Diagnosis and Treatment of Aplastic Anemia

Abstract

Acquired aplastic anemia (AA) is a rare, life-threatening bone marrow failure (BMF) disorder that affects patients of all ages and is caused by lymphocyte destruction of early hematopoietic cells. Diagnosis of AA requires a comprehensive approach with prompt evaluation for inherited and secondary causes of bone marrow aplasia, while providing aggressive supportive care. The choice of frontline therapy is determined by a number of factors including AA severity, age of the patient, donor availability, and access to optimal therapies. For newly diagnosed severe aplastic anemia, bone marrow transplant should be pursued in all pediatric patients and in younger adult patients when a matched sibling donor is available.
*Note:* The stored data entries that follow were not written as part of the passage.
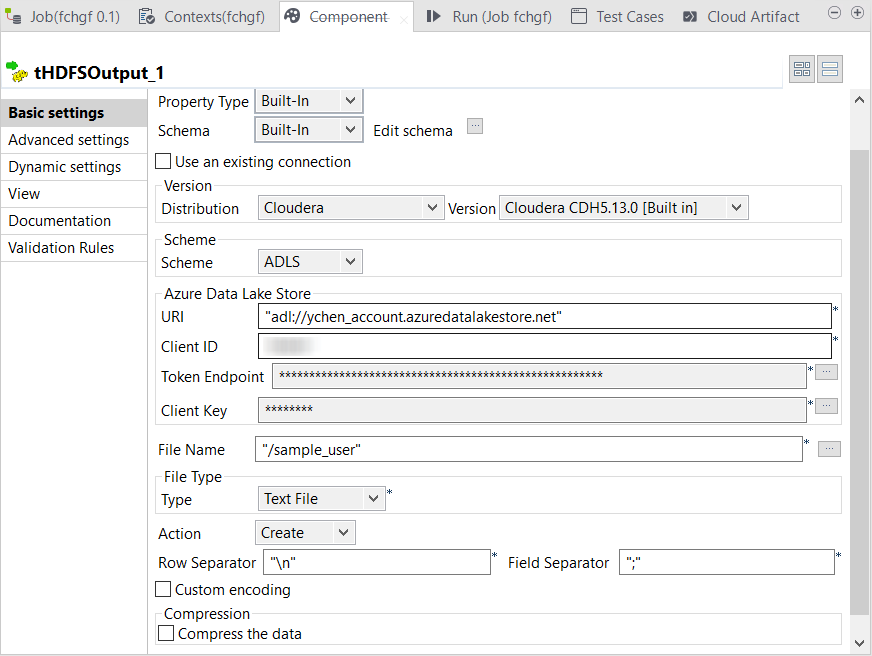This screenshot has height=656, width=872.
Task: Click the File Name browse button
Action: [x=829, y=450]
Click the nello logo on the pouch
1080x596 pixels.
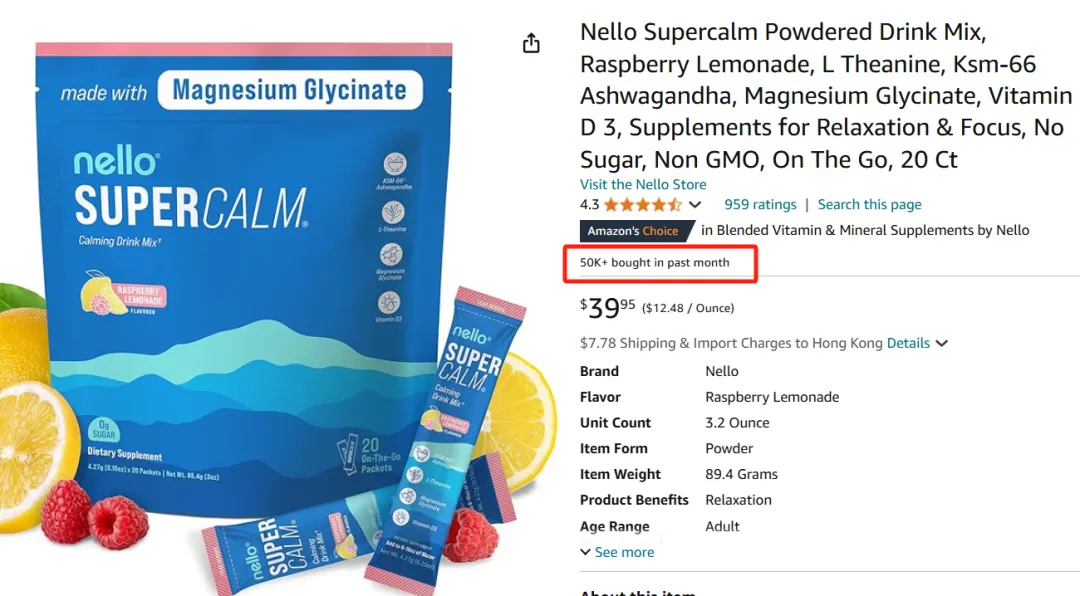tap(116, 162)
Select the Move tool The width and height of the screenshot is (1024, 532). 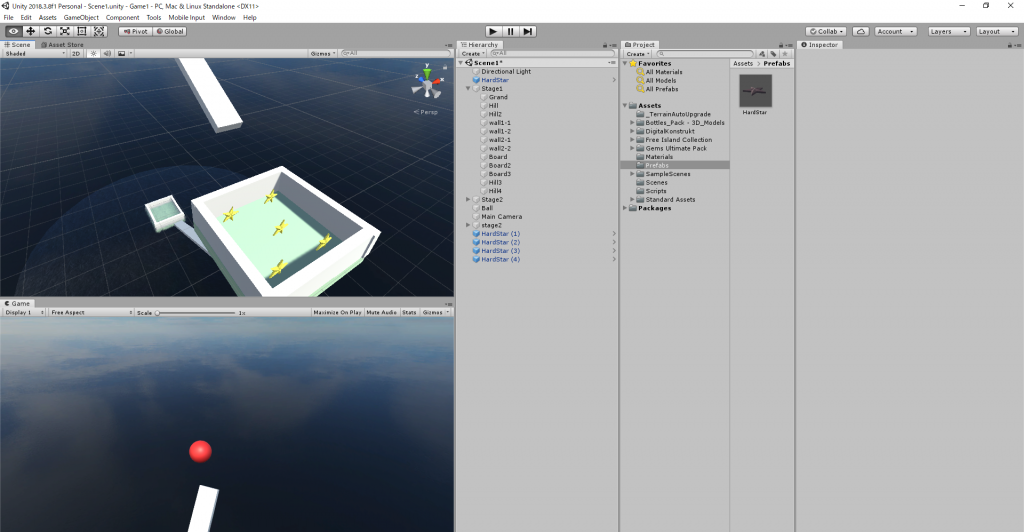[31, 31]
Frontline therapy in older adult patients and in all patients lacking a matched sibling donor involves immunosuppressive therapy (IST) with horse antithymocyte globulin and cyclosporine A. Recent improvements in upfront therapy include encouraging results with closely matched unrelated donor transplants in younger patients and the emerging benefits of eltrombopag combined with initial IST, with randomized studies underway. In the refractory setting, several therapeutic options exist, with improving outcomes of matched unrelated donor and haploidentical bone marrow transplantation as well as the addition of eltrombopag to the non-transplant AA armamentarium. With the recent appreciation of frequent clonal hematopoiesis in AA patients and with the growing use of next-generation sequencing in the clinic, utmost caution should be exercised in interpreting the significance of somatic mutations in AA. Future longitudinal studies of large numbers of patients are needed to determine the prognostic significance of somatic mutations and to guide optimal surveillance and treatment approaches to prevent long-term clonal complications.

Keywords: Antithymocyte globulin; Aplastic anemia; Bone marrow failure; Bone marrow transplant; Clonal hematopoiesis; Cyclosporine A; Eltrombopag; Immunosuppressive therapy.

Figure 1. Approach to diagnosis and treatment of acquired aplastic anemia

Initial screening evaluation of a patient with aplastic anemia is required to document pancytopenia with a hypocellular marrow, followed by testing to exclude alternative diagnoses. Aplastic anemia severity and outcomes of a transplant evaluation factor into determining an optimal treatment strategy. Patients with Severe or Very Severe Aplastic Anemia (SAA/VSAA) 40 years of age or younger with an HLA-matched sibling donor should undergo an evaluation for an allogeneic bone marrow transplant; older patients or patients without an HLA-identical sibling donor should be evaluated for frontline immunosuppressive therapy (IST) with horse ATG and CsA. **Based on recent data showing superior hematologic outcomes with the addition of eltrombopag [4], addition of 6 months of eltrombopag to standard IST in patients without pre-existing cytogenetic abnormalities can be considered. Cyclosporine A should be continued for ~12 months of therapy, followed by a slow taper to reduce relapse rates. Salvage therapies include alternative transplant modalities and a variety of nontransplant options. AA, aplastic anemia; PNH, paroxysmal nocturnal hemoglobinuria; 6p CN-LOH, copy number-neutral loss of heterozygosity of chromosome arm 6p; alloSCT, allogeneic stem cell transplant; NSAA, nonsevere aplastic anemia; SAA, severe aplastic anemia; VSAA, very severe aplastic anemia. *Cellularity criteria are determined on adequate bone marrow biopsy, and hypoplastic marrow can either be diagnosed on total cellularity or on bone marrow biopsy with <50 percent normal cellularity in which < 30 percent of the cells are hematopoietic. HLA, human leukocyte antigen; alloBMT, allogeneic bone marrow transplant; IST, immunosuppressive therapy; hATG, horse antithymocyte globulin; CsA, cyclosporine A; CR, complete response; PR, partial response; Cy, cyclophosphamide; MRD, matched related donor; MUD, matched unrelated donor; haplo BMT, haploidentical bone marrow transplant.